Жена сэра Айзека Хармана - Уэллс Герберт Джордж 22 стр.


Мистер Брамли изо всех сил старался не поддаться этим мрачным мыслям. Он притворялся, будто все идет хорошо, а большинство неприятностей - дело рук кучки смутьянов. Он притворялся, что быть рабочим очень весело и приятно - для тех, кто к этому привык. Он утверждал, что все, кто хочет изменить наши законы, или наши понятия о собственности, или способы производства - низкие завистники, а все, кто хочет как-либо изменить отношения между полами, - глупые или порочные люди. Он пытался с прежним добродушным презрением опровергать социалистов, агитаторов, феминисток, суфражисток, приверженцев всеобщего образования и всех прочих сторонников реформ. Но ему все труднее становилось сохранять добродушие. Вместо того чтобы с высоты своего положения смеяться над глупостью и неудачами, он иногда чувствовал себя приниженным и при виде надвигающихся чудовищных событий мог лишь довольно кисло улыбаться. И так как идеи - это порождения духа, они закрадывались к нему в душу и, точно волки, терзали, грызли внутренности, в то время как он еще играл роль их мужественного противника.

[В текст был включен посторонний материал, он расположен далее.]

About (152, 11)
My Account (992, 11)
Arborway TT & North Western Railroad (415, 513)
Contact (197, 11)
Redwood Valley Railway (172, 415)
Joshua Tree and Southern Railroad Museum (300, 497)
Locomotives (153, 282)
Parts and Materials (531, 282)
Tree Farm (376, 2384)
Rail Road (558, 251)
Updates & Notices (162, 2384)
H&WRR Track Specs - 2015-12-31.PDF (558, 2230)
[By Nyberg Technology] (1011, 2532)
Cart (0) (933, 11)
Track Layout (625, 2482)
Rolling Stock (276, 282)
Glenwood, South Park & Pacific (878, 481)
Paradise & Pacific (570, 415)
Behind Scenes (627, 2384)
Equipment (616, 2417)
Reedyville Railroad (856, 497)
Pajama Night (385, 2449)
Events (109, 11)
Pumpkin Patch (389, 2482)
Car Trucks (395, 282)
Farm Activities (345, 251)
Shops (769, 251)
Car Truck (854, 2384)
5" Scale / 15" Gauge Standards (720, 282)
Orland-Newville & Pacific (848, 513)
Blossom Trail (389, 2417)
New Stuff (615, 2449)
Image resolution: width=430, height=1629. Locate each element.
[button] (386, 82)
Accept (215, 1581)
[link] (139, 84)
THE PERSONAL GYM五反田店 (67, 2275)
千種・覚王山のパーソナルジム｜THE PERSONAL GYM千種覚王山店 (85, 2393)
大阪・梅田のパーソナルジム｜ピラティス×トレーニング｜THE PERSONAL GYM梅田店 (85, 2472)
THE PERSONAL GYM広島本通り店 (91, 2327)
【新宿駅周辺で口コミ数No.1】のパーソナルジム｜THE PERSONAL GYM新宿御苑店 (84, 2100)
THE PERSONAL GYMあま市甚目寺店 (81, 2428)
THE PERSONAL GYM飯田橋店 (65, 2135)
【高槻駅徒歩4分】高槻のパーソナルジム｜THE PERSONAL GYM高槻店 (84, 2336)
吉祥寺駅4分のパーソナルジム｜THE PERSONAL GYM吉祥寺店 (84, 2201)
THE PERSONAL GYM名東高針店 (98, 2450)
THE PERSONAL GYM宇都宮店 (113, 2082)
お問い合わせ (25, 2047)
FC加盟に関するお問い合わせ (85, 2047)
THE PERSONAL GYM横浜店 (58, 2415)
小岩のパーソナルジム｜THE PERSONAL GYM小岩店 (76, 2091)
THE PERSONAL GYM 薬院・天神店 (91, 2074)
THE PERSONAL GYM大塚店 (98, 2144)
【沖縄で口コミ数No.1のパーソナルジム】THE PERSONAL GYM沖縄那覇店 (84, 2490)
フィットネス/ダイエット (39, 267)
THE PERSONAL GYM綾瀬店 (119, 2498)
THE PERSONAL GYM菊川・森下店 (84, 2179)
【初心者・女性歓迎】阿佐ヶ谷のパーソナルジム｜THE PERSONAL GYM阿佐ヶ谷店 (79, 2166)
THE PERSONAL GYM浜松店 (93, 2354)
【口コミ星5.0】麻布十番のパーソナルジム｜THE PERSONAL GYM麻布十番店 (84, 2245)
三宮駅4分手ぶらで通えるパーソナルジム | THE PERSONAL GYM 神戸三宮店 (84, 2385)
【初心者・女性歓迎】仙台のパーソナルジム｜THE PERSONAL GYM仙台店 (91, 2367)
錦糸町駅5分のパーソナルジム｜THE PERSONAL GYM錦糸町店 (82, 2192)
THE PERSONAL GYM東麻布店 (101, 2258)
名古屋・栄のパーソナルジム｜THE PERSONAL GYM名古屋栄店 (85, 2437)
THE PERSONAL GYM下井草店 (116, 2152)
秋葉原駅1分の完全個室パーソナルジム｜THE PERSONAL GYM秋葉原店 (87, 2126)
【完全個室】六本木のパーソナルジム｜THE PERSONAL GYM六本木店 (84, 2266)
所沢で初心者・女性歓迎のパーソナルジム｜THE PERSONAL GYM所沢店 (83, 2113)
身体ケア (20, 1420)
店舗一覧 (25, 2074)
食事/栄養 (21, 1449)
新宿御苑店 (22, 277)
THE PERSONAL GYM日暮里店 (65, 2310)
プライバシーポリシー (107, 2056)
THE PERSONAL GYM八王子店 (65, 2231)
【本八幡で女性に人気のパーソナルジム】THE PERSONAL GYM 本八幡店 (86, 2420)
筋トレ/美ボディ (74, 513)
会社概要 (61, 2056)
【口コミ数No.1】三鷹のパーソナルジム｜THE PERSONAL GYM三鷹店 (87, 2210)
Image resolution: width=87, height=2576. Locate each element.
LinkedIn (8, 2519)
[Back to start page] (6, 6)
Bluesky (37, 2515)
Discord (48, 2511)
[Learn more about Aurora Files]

Мистер Брамли менялся вместе со своим временем. Крушение всякой гнилой морали неизбежно начинается с того, что многие приверженцы этой системы начинают сглаживать ее острые углы и прикрывать грубую фальшь пышным юмором и сентиментальностью. Мистер Брамли стал снисходительным и романтичным - он еще оставался ортодоксальным, но стал теперь снисходительным и романтичным. Вообще-то он был за решительность, но в данном случае все больше и больше склонялся к всепрощению. В последние книги о Юфимии прокралась бретгартовская теория, что многие плохие женщины - на самом деле хорошие, и убеждение в духе Рэффлса в том, что преступники в большинстве своем - просто колоритные и симпатичные ребята. Прямо удивительно, как менялся внутренне мистер Брамли в соответствии с внешними переменами, с этим тихим закатом принципов! Ему еще не пришлось столкнуться с тем неумолимым фактом, что большинство людей, справедливо или несправедливо осужденных обществом, пострадали от стадности человеческой природы и что, если закон или обычай заклеймит человека, объявит его плохим, он действительно станет плохим. У великой страны должны быть высшие, гуманные, справедливые законы, благородные по своему замыслу и благородно претворяемые в жизнь, - законы, которым не нужны жалкие оговорки шепотом. Найти хорошее в преступнике и заслуживающее прощения в отверженном - значит осудить закон, и мистер Брамли умом понимал это, хотя сердце его не могло этого принять. У него не хватало духу так решительно пересмотреть свои взгляды на добро и зло; и взгляды эти стали лишь мягче и сентиментальное. Он шел вброд вместо того, чтобы ступать по твердой почве. Шел прямо к омуту. Такой путь очень опасен, и тихая, печальная кончина Юфимии, кашлявшей и горевшей в лихорадке, несомненно, еще более склонила его на легкий путь сентиментальности и притворной восторженности. К счастью, это книга о леди Харман, а не исчерпывающая монография, посвященная мистеру Брамли. Пощадим же его, пускай хоть что-нибудь останется в тени.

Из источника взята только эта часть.